History & Provenance
Created in 1968, Untitled emerged during a pivotal moment in conceptual art’s development. Kosuth, then based in New York, was exploring the relationship between language and meaning. The work entered The Museum of Modern Art’s collection shortly after its creation, reflecting institutional recognition of conceptual practices. Its preservation underscores its role in redefining what constitutes an artwork in the late 20th century.
Context
Kosuth’s work responds to broader shifts in art theory during the 1960s, when artists questioned the primacy of the object and the authority of the artist’s hand. Drawing from analytic philosophy and semiotics, Untitled aligns with contemporaneous projects that treated language as material.
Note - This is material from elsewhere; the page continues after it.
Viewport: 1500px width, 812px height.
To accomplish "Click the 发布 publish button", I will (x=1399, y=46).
It reflects a move away from formalist concerns toward systems of meaning, influenced by thinkers like Wittgenstein and Saussure.
Legacy
Untitled helped establish language as a legitimate medium in contemporary art, influencing generations of artists who prioritize conceptual frameworks over visual form. Its use of dictionary text became a touchstone for later works exploring semantics and institutional power. The piece remains a reference point in discussions about art’s capacity to question its own foundations through textual means.
Artist & collection
Artist
Joseph Kosuth (; born January 31, 1945) is an American conceptual artist, who lives in New York and Venice, after having resided in various cities in Europe, including London, Ghent and Rome.